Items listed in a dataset
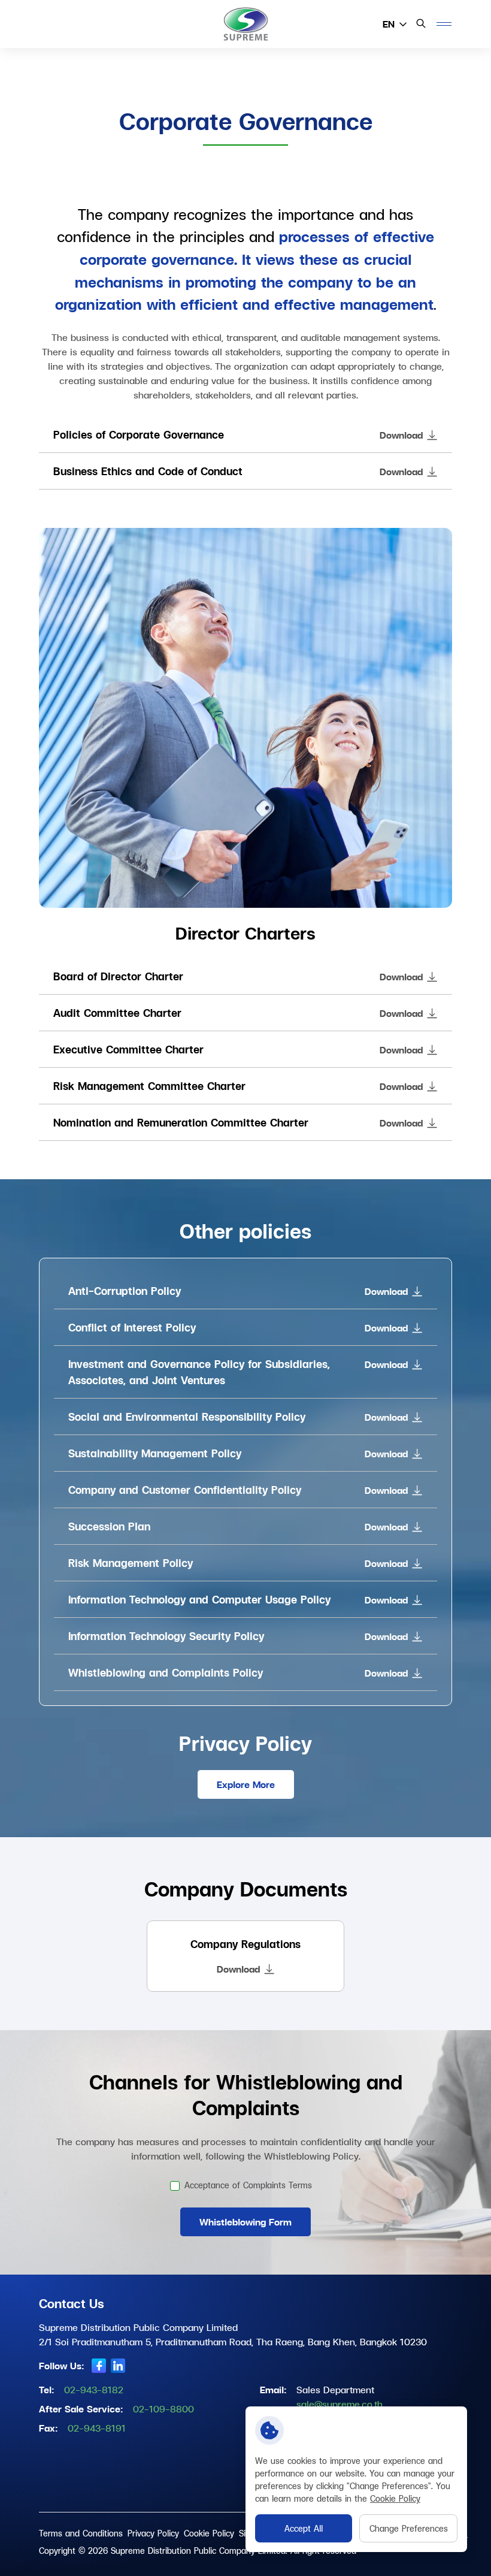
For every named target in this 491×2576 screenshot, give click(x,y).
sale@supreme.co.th (339, 2404)
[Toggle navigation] (443, 24)
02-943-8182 (93, 2389)
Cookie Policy (395, 2498)
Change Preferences (408, 2528)
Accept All (303, 2528)
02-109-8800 (163, 2408)
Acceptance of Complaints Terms (248, 2185)
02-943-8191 (97, 2428)
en (389, 24)
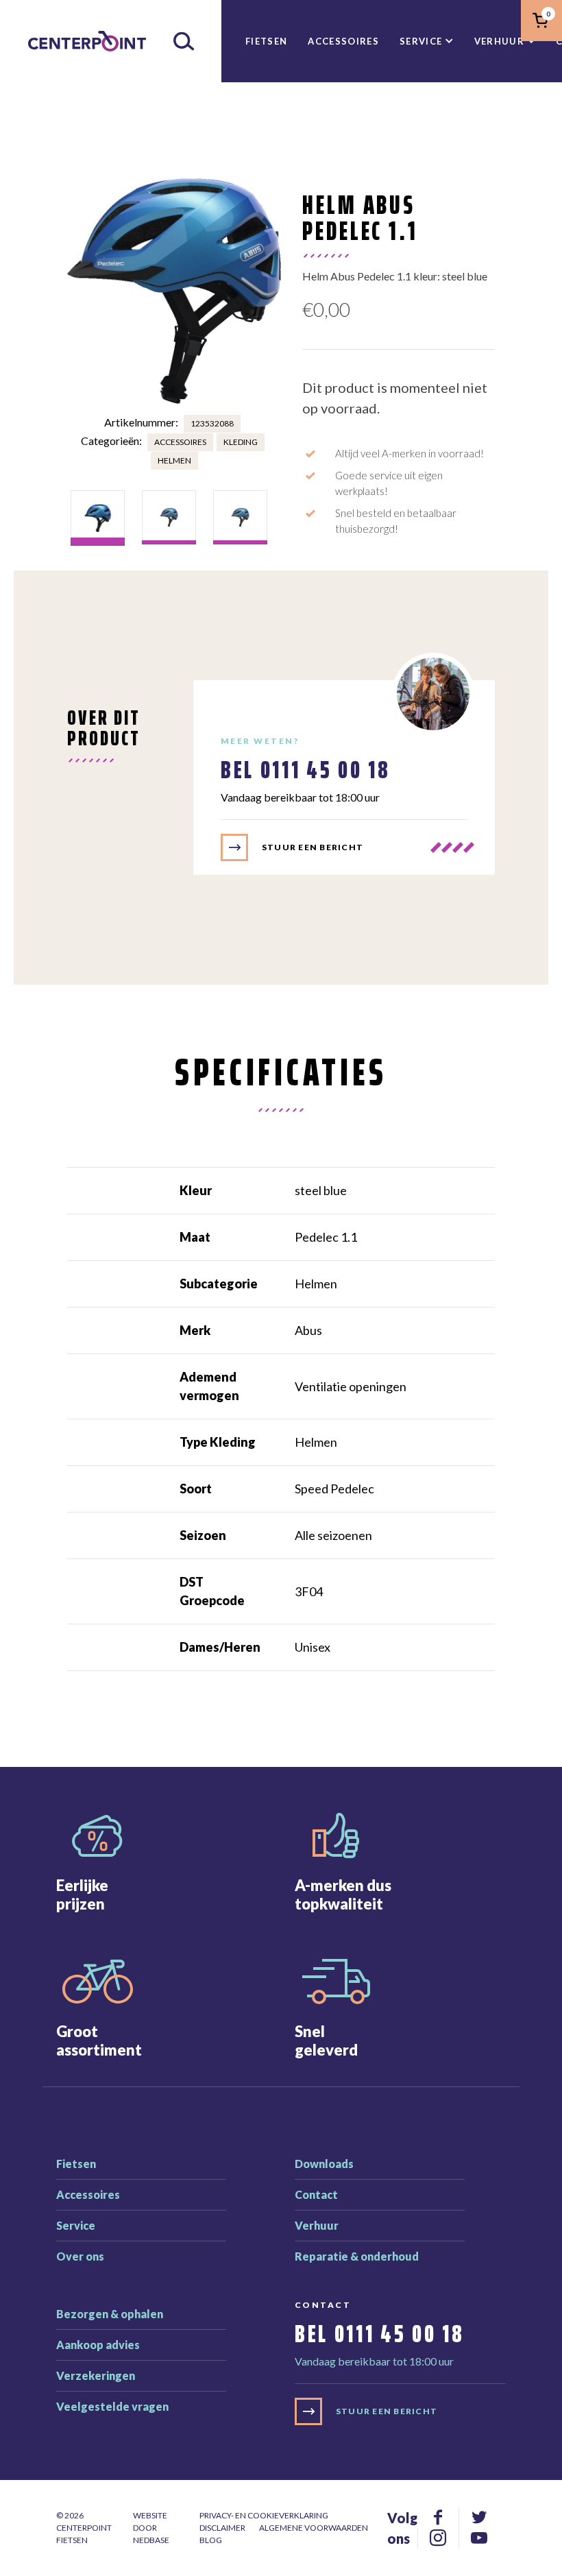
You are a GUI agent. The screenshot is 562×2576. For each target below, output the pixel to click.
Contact (316, 2194)
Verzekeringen (95, 2375)
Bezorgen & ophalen (109, 2313)
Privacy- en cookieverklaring (263, 2515)
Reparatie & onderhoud (357, 2256)
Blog (210, 2540)
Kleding (240, 442)
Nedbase (151, 2540)
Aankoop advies (98, 2344)
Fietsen (266, 41)
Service (421, 41)
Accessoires (343, 41)
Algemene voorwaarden (313, 2528)
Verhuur (499, 41)
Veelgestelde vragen (112, 2406)
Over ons (80, 2256)
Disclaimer (222, 2528)
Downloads (324, 2163)
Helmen (174, 460)
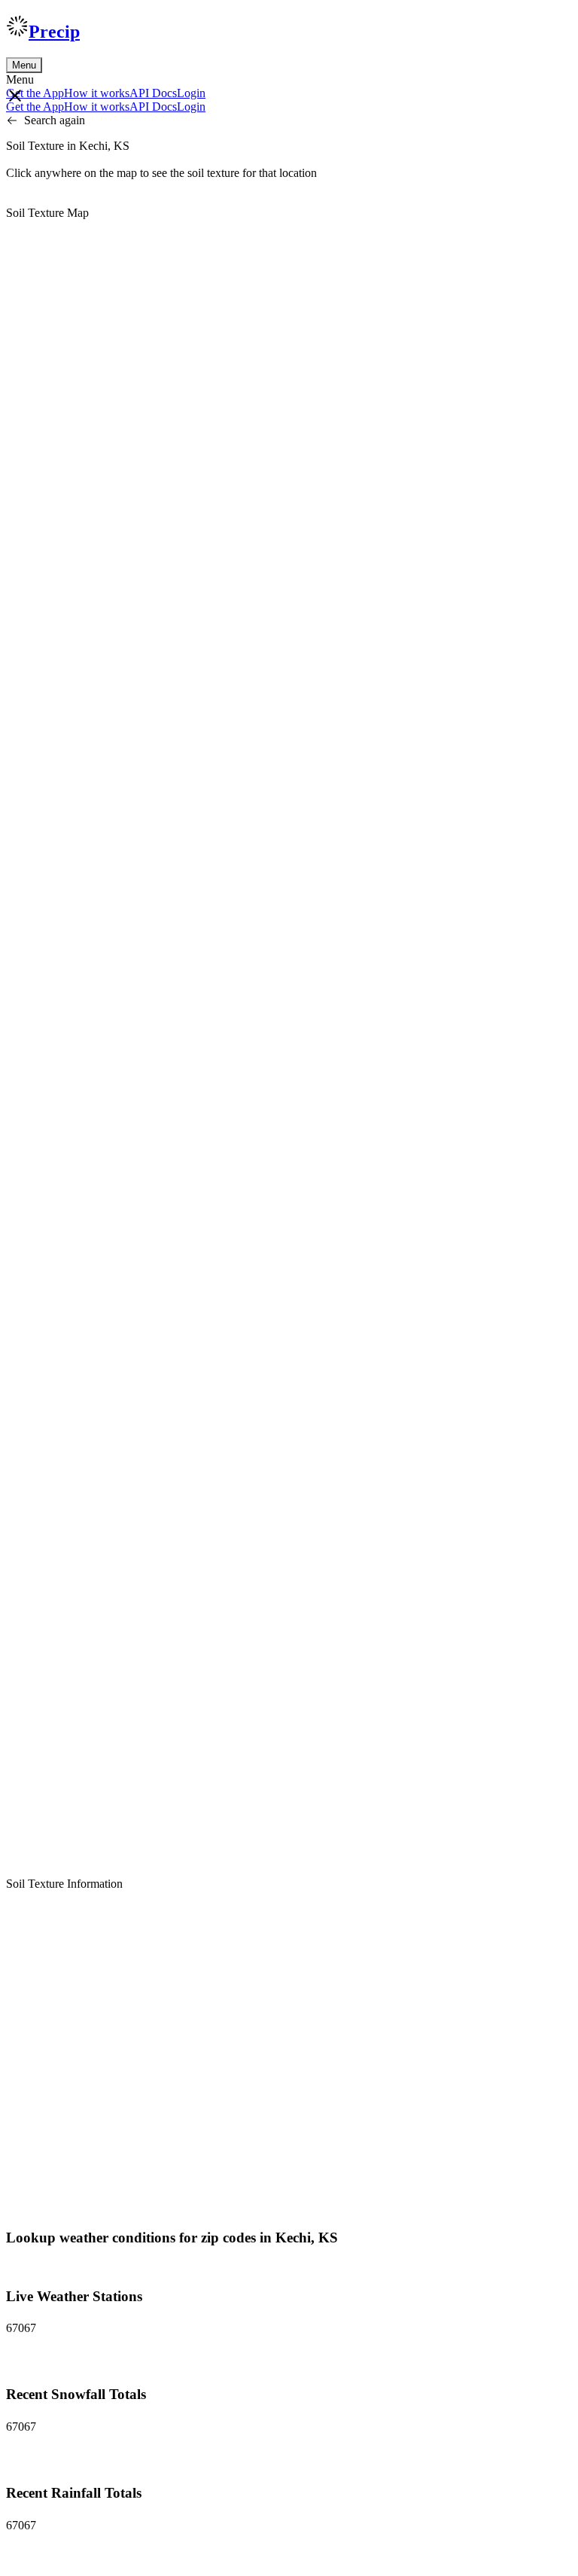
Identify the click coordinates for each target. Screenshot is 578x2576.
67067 (21, 2327)
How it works (96, 93)
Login (191, 93)
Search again (54, 120)
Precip (54, 31)
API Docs (153, 93)
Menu (24, 65)
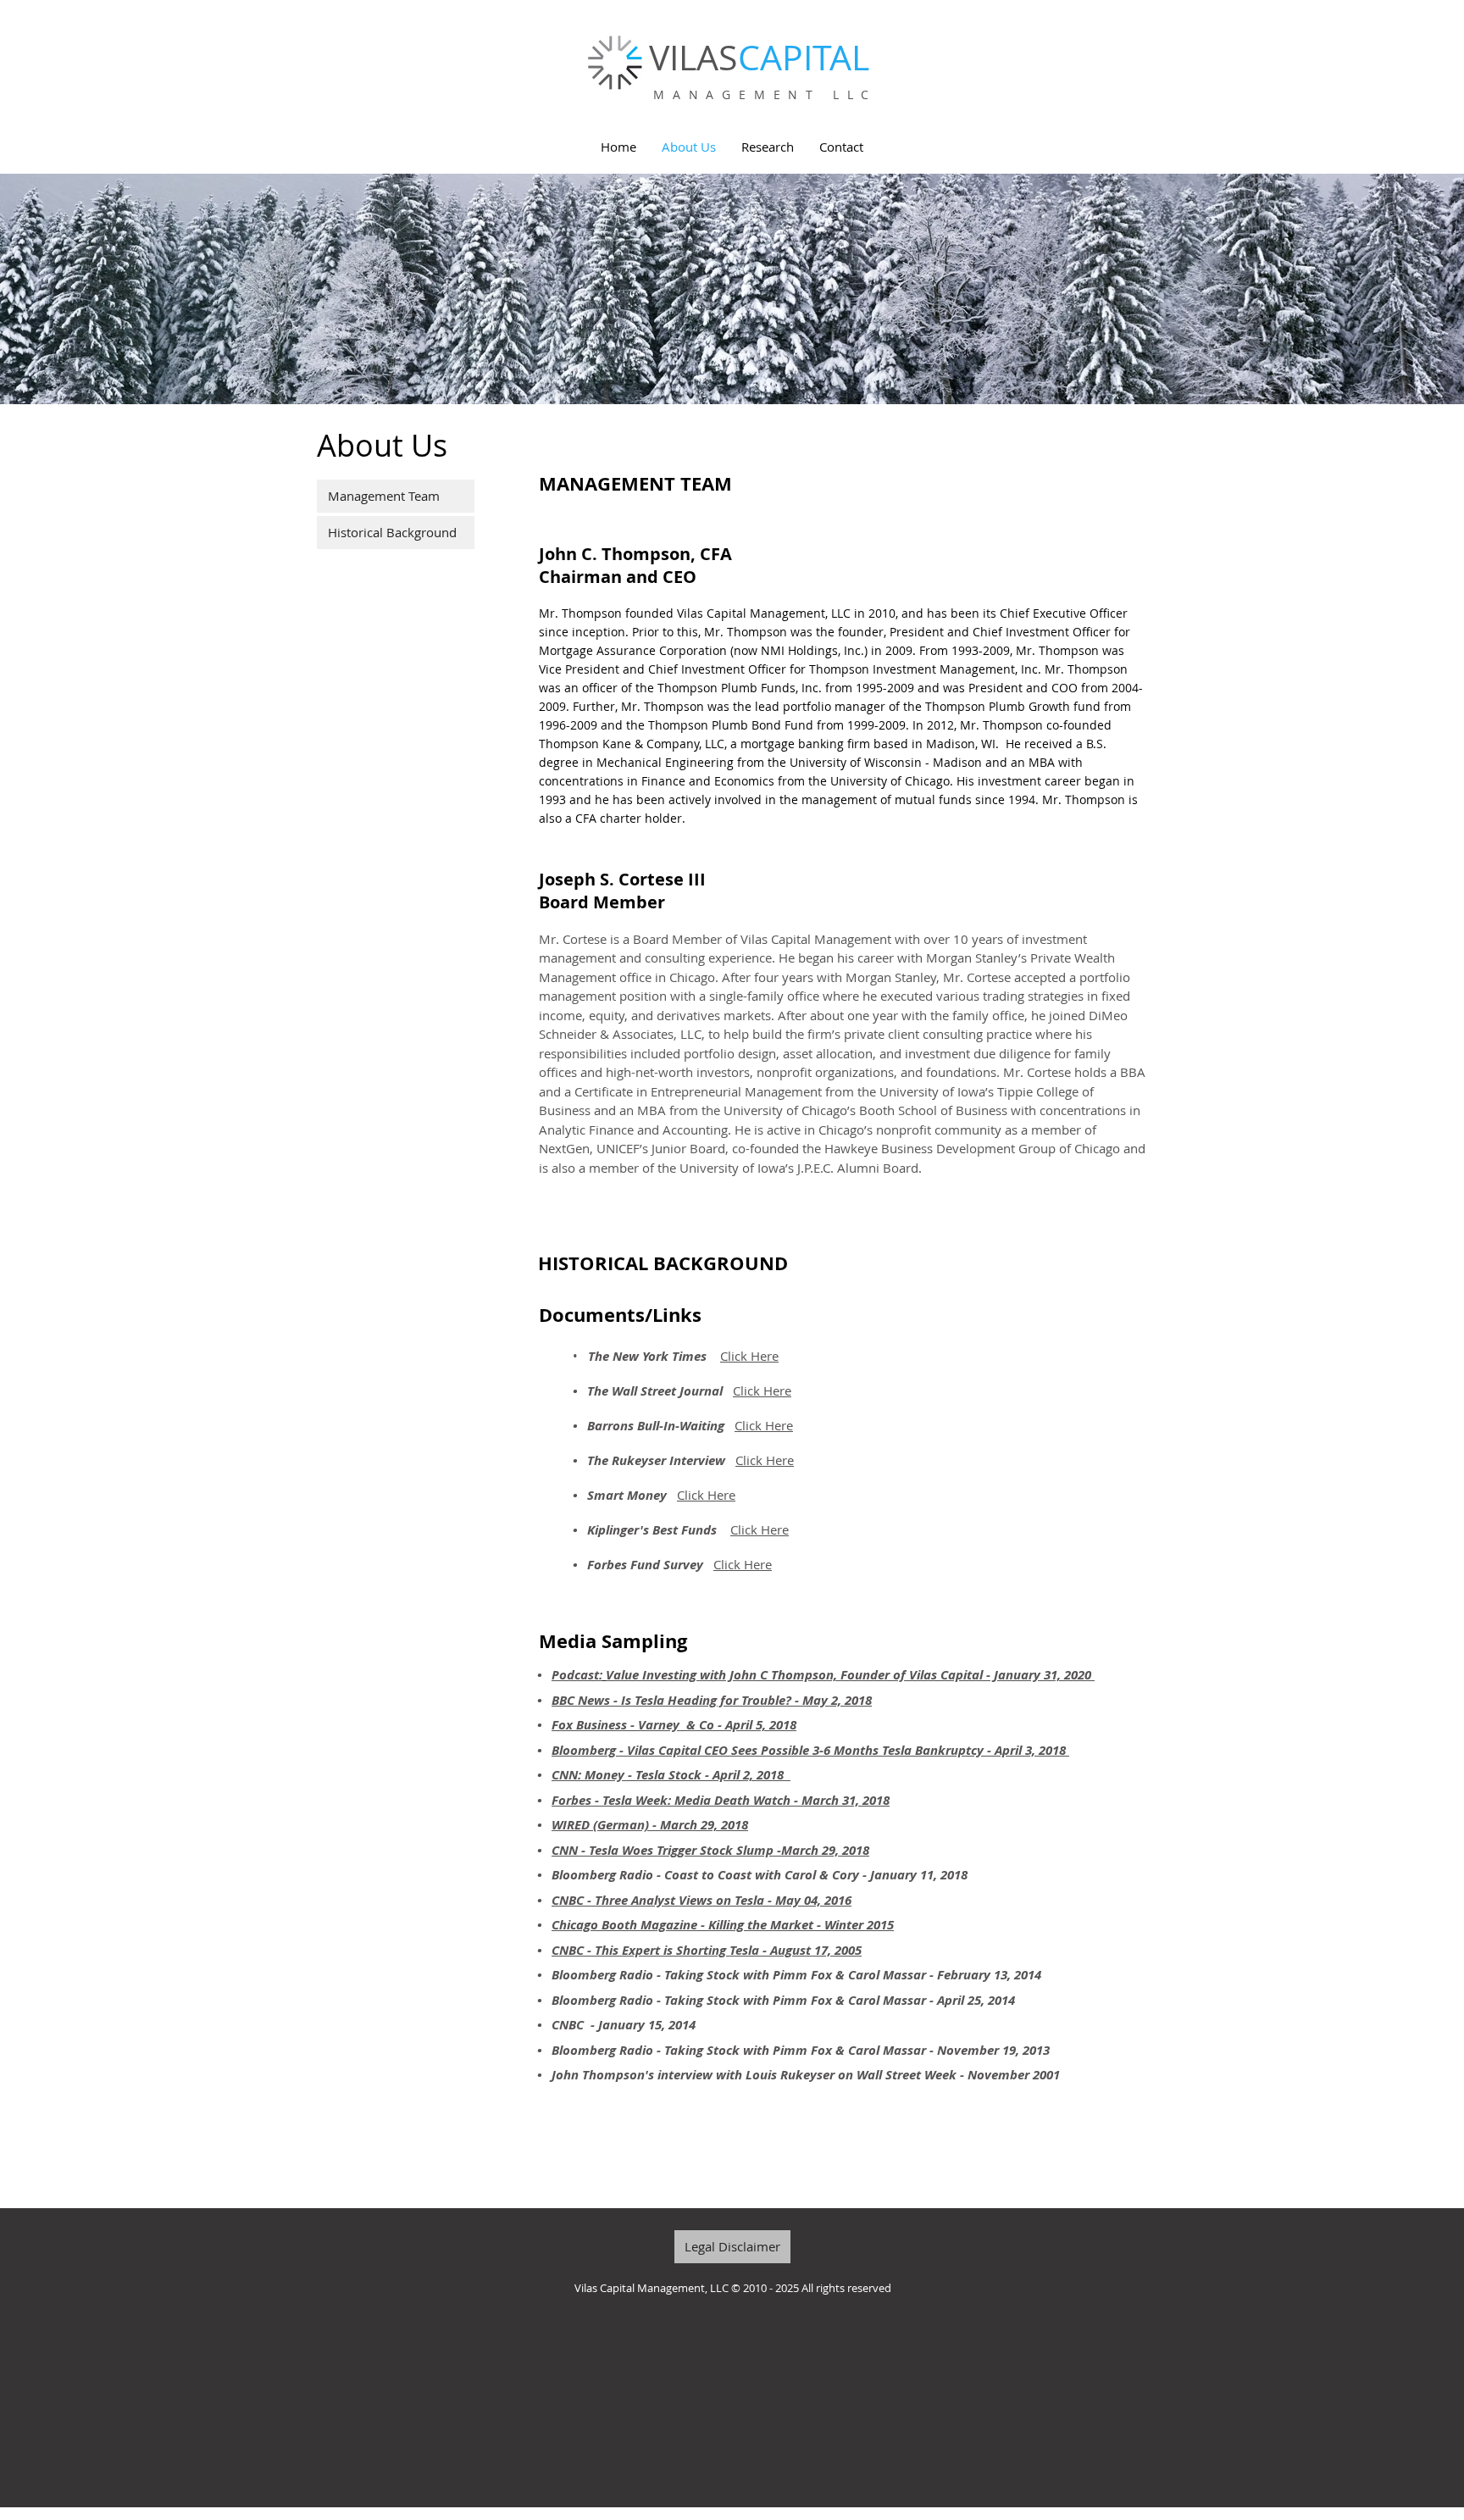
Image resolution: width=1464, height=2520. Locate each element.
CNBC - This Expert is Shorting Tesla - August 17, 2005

> _Exercise goal_:
Within the records above, each line containing "click" is to be returned.

> _Task result_:
For every named target in this 491×2576 screenshot, give click(x,y).
You are a GUI agent. The screenshot is 562×2576. For each target below, output the pixel to click.
Identify the click coordinates for each target. Screenshot is 578x2576.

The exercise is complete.